After scanf in loop variable n becomes 0. Is this a bug? Please help me!
April 16, 2014
Capture_A_Lag:

> After scanf in loop variable n becomes 0. Is this a bug? Please help me!

Have you tried to use a tmp of type int to avoid stomping?

Bye,
bearophile
April 16, 2014
On Wednesday, 16 April 2014 at 17:47:05 UTC, Capture_A_Lag wrote:
> Hi all!
> I have this code:
>
> ------------------------------------------------------------------------------
> ubyte N, M, K;
> ubyte[][max][max] Matrix;
>
> scanf("%d %d %d", &N, &M, &K);
>
> ubyte tmp;
>
> for(ubyte n = 1; n <= N; n++)
> 	for(ubyte m = 1; m <= M; m++)
> 	{
> 		scanf("%d", &tmp);
>                 // After this scanf n becomes 0 for no reason
> 		
>                 if(tmp) Matrix[m][tmp] ~= n;
>         }
>
> ------------------------------------------------------------------------------
>
> After scanf in loop variable n becomes 0. Is this a bug? Please help me!

I suppose it's because scanf wait for int variable (which 4 bytes), but you pass pointer to ubyte, and when you input data it overwrites neighbor bytes.
April 16, 2014
On Wed, 16 Apr 2014 17:47:03 +0000, Capture_A_Lag wrote:

> Hi all!
> I have this code:
> 
> 
------------------------------------------------------------------------------
> ubyte N, M, K;
> ubyte[][max][max] Matrix;
> 
> scanf("%d %d %d", &N, &M, &K);
> 
> ubyte tmp;
> 
> for(ubyte n = 1; n <= N; n++)
> 	for(ubyte m = 1; m <= M; m++)
> 	{
> 		scanf("%d", &tmp);
>                  // After this scanf n becomes 0 for no reason
> 
>                  if(tmp) Matrix[m][tmp] ~= n;
>          }
> 
> 
------------------------------------------------------------------------------
> 
> After scanf in loop variable n becomes 0. Is this a bug? Please help me!
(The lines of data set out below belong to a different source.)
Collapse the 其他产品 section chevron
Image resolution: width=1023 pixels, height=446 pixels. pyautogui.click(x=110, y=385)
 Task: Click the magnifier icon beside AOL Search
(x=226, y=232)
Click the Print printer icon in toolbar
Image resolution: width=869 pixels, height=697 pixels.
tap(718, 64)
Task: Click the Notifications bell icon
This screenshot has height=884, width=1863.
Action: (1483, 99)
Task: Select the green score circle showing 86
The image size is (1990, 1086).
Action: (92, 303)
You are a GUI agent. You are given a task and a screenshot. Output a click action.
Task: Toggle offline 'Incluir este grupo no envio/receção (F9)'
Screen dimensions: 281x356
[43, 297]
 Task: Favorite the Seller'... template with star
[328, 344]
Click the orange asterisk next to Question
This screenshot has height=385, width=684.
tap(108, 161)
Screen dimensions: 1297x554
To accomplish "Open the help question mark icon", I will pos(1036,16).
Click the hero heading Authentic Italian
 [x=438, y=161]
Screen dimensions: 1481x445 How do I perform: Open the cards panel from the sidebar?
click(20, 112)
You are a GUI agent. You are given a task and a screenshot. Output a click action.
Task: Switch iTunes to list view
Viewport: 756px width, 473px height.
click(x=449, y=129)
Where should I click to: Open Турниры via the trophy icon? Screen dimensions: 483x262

You are using the wrong format spec for an unsigned ubyte; switch out all instances of "%d" with "%hhu" and it should work.  Short version: the "% d" instructs the C scanf function to overwrite 32bits of the stack starting at tmp which is only 8 bits long.

Even better than using the proper format spec, you could swap out the non- typesafe C functions and use the D equivalents readf and formattedRead (see std.stdio and std.format).

Justin
April 16, 2014
On 04/16/2014 10:47 AM, Capture_A_Lag wrote:

> ubyte tmp;

>          scanf("%d", &tmp);
>                  // After this scanf n becomes 0 for no reason

%d is for int.

Ali

P.S. A friendly request: It makes it much easier for the rest of the group if posts contained compilable, minimal but complete code. Thanks.

April 16, 2014
On Wednesday, 16 April 2014 at 17:47:05 UTC, Capture_A_Lag wrote:
> Hi all!
> I have this code:
>
> ------------------------------------------------------------------------------
> ubyte N, M, K;
> ubyte[][max][max] Matrix;
>
> scanf("%d %d %d", &N, &M, &K);
>
> ubyte tmp;
>
> for(ubyte n = 1; n <= N; n++)
> 	for(ubyte m = 1; m <= M; m++)
> 	{
> 		scanf("%d", &tmp);
>                 // After this scanf n becomes 0 for no reason
> 		
>                 if(tmp) Matrix[m][tmp] ~= n;
>         }
>
> ------------------------------------------------------------------------------
>
> After scanf in loop variable n becomes 0. Is this a bug? Please help me!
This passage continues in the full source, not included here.